• [Problem to solve]: Working line by line, output the entries below exactly as they appear.

[Stored items]
'''

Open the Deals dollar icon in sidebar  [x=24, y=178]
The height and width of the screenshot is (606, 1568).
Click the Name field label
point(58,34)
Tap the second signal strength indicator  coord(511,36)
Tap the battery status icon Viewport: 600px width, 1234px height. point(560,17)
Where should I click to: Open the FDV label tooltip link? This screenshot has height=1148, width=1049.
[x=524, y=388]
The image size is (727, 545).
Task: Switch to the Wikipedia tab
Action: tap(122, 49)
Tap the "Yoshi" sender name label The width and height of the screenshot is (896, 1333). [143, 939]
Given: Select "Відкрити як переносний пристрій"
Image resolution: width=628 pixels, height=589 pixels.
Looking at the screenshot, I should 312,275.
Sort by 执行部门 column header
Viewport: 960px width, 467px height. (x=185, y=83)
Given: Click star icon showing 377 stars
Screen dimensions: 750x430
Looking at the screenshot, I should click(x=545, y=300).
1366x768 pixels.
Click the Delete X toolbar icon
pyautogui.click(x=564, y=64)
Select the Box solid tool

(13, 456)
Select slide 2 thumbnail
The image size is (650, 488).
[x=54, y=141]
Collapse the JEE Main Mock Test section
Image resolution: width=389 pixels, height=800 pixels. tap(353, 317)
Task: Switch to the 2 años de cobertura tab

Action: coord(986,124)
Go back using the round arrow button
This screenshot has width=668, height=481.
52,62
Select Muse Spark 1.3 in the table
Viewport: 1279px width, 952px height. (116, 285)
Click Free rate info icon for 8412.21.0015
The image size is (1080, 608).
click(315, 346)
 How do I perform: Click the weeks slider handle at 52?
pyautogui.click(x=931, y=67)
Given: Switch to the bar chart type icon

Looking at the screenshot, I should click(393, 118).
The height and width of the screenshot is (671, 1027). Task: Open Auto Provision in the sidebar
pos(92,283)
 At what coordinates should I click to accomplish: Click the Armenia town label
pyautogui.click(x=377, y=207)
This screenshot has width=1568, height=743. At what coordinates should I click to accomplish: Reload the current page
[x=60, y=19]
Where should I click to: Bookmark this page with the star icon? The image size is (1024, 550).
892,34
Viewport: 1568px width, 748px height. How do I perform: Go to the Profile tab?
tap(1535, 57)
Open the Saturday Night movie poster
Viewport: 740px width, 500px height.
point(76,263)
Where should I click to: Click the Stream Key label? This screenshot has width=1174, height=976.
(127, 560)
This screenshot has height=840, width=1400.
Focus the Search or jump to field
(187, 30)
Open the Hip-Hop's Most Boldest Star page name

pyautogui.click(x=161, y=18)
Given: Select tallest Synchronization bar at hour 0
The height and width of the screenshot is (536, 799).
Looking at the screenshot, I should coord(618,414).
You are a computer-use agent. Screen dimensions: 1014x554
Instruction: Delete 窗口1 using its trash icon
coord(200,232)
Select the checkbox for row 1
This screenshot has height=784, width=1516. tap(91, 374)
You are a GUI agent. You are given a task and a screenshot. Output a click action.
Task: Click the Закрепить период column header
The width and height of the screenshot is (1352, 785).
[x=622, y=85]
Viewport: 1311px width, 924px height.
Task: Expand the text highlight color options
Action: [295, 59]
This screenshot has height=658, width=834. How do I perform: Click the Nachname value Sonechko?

'''

• [Written answer]:
Open the Deals dollar icon in sidebar  [x=24, y=178]
The height and width of the screenshot is (606, 1568).
Click the Name field label
point(58,34)
Tap the second signal strength indicator  coord(511,36)
Tap the battery status icon Viewport: 600px width, 1234px height. point(560,17)
Where should I click to: Open the FDV label tooltip link? This screenshot has height=1148, width=1049.
[x=524, y=388]
The image size is (727, 545).
Task: Switch to the Wikipedia tab
Action: tap(122, 49)
Tap the "Yoshi" sender name label The width and height of the screenshot is (896, 1333). [143, 939]
Given: Select "Відкрити як переносний пристрій"
Image resolution: width=628 pixels, height=589 pixels.
Looking at the screenshot, I should 312,275.
Sort by 执行部门 column header
Viewport: 960px width, 467px height. (x=185, y=83)
Given: Click star icon showing 377 stars
Screen dimensions: 750x430
Looking at the screenshot, I should click(x=545, y=300).
1366x768 pixels.
Click the Delete X toolbar icon
pyautogui.click(x=564, y=64)
Select the Box solid tool

(13, 456)
Select slide 2 thumbnail
The image size is (650, 488).
[x=54, y=141]
Collapse the JEE Main Mock Test section
Image resolution: width=389 pixels, height=800 pixels. tap(353, 317)
Task: Switch to the 2 años de cobertura tab

Action: coord(986,124)
Go back using the round arrow button
This screenshot has width=668, height=481.
52,62
Select Muse Spark 1.3 in the table
Viewport: 1279px width, 952px height. (116, 285)
Click Free rate info icon for 8412.21.0015
The image size is (1080, 608).
click(315, 346)
 How do I perform: Click the weeks slider handle at 52?
pyautogui.click(x=931, y=67)
Given: Switch to the bar chart type icon

Looking at the screenshot, I should click(393, 118).
The height and width of the screenshot is (671, 1027). Task: Open Auto Provision in the sidebar
pos(92,283)
 At what coordinates should I click to accomplish: Click the Armenia town label
pyautogui.click(x=377, y=207)
This screenshot has width=1568, height=743. At what coordinates should I click to accomplish: Reload the current page
[x=60, y=19]
Where should I click to: Bookmark this page with the star icon? The image size is (1024, 550).
892,34
Viewport: 1568px width, 748px height. How do I perform: Go to the Profile tab?
tap(1535, 57)
Open the Saturday Night movie poster
Viewport: 740px width, 500px height.
point(76,263)
Where should I click to: Click the Stream Key label? This screenshot has width=1174, height=976.
(127, 560)
This screenshot has height=840, width=1400.
Focus the Search or jump to field
(187, 30)
Open the Hip-Hop's Most Boldest Star page name

pyautogui.click(x=161, y=18)
Given: Select tallest Synchronization bar at hour 0
The height and width of the screenshot is (536, 799).
Looking at the screenshot, I should coord(618,414).
You are a computer-use agent. Screen dimensions: 1014x554
Instruction: Delete 窗口1 using its trash icon
coord(200,232)
Select the checkbox for row 1
This screenshot has height=784, width=1516. tap(91, 374)
You are a GUI agent. You are given a task and a screenshot. Output a click action.
Task: Click the Закрепить период column header
The width and height of the screenshot is (1352, 785).
[x=622, y=85]
Viewport: 1311px width, 924px height.
Task: Expand the text highlight color options
Action: [295, 59]
This screenshot has height=658, width=834. How do I perform: Click the Nachname value Sonechko?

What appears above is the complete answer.